[Extracted information]
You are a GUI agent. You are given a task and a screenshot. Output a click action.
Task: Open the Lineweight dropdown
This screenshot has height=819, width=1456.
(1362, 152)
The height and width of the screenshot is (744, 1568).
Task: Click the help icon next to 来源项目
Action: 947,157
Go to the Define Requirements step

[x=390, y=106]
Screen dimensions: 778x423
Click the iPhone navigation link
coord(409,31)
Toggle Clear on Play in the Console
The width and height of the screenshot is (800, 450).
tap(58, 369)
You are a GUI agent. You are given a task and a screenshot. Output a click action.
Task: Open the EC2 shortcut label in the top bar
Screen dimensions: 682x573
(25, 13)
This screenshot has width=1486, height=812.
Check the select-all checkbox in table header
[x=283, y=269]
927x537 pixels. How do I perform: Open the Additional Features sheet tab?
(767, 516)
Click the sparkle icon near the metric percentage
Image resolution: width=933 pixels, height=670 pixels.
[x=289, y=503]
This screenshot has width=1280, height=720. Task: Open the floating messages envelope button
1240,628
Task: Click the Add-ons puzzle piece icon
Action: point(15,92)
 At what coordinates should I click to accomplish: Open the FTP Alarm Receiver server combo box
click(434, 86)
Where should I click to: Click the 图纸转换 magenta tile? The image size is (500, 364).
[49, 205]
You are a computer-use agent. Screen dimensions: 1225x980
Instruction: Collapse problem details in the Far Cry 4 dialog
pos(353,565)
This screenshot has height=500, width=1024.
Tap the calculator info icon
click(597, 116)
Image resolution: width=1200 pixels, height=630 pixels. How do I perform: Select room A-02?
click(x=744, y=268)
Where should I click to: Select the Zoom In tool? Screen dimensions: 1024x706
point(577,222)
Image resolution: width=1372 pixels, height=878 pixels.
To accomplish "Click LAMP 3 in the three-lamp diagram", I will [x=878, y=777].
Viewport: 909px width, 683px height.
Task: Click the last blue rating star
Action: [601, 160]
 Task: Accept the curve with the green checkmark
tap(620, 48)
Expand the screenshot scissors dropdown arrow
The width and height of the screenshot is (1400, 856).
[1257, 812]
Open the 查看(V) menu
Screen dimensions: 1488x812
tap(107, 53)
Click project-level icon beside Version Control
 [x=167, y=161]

[Written request]
Convert every row above into a JSON list of strings, one string per line, leaving out blank lines.

[Output for this task]
[
  "You are a GUI agent. You are given a task and a screenshot. Output a click action.",
  "Task: Open the Lineweight dropdown",
  "This screenshot has height=819, width=1456.",
  "(1362, 152)",
  "The height and width of the screenshot is (744, 1568).",
  "Task: Click the help icon next to 来源项目",
  "Action: 947,157",
  "Go to the Define Requirements step",
  "[x=390, y=106]",
  "Screen dimensions: 778x423",
  "Click the iPhone navigation link",
  "coord(409,31)",
  "Toggle Clear on Play in the Console",
  "The width and height of the screenshot is (800, 450).",
  "tap(58, 369)",
  "You are a GUI agent. You are given a task and a screenshot. Output a click action.",
  "Task: Open the EC2 shortcut label in the top bar",
  "Screen dimensions: 682x573",
  "(25, 13)",
  "This screenshot has width=1486, height=812.",
  "Check the select-all checkbox in table header",
  "[x=283, y=269]",
  "927x537 pixels. How do I perform: Open the Additional Features sheet tab?",
  "(767, 516)",
  "Click the sparkle icon near the metric percentage",
  "Image resolution: width=933 pixels, height=670 pixels.",
  "[x=289, y=503]",
  "This screenshot has width=1280, height=720. Task: Open the floating messages envelope button",
  "1240,628",
  "Task: Click the Add-ons puzzle piece icon",
  "Action: point(15,92)",
  " At what coordinates should I click to accomplish: Open the FTP Alarm Receiver server combo box",
  "click(434, 86)",
  "Where should I click to: Click the 图纸转换 magenta tile? The image size is (500, 364).",
  "[49, 205]",
  "You are a computer-use agent. Screen dimensions: 1225x980",
  "Instruction: Collapse problem details in the Far Cry 4 dialog",
  "pos(353,565)",
  "This screenshot has height=500, width=1024.",
  "Tap the calculator info icon",
  "click(597, 116)",
  "Image resolution: width=1200 pixels, height=630 pixels. How do I perform: Select room A-02?",
  "click(x=744, y=268)",
  "Where should I click to: Select the Zoom In tool? Screen dimensions: 1024x706",
  "point(577,222)",
  "Image resolution: width=1372 pixels, height=878 pixels.",
  "To accomplish \"Click LAMP 3 in the three-lamp diagram\", I will [x=878, y=777].",
  "Viewport: 909px width, 683px height.",
  "Task: Click the last blue rating star",
  "Action: [601, 160]",
  " Task: Accept the curve with the green checkmark",
  "tap(620, 48)",
  "Expand the screenshot scissors dropdown arrow",
  "The width and height of the screenshot is (1400, 856).",
  "[1257, 812]",
  "Open the 查看(V) menu",
  "Screen dimensions: 1488x812",
  "tap(107, 53)",
  "Click project-level icon beside Version Control",
  " [x=167, y=161]"
]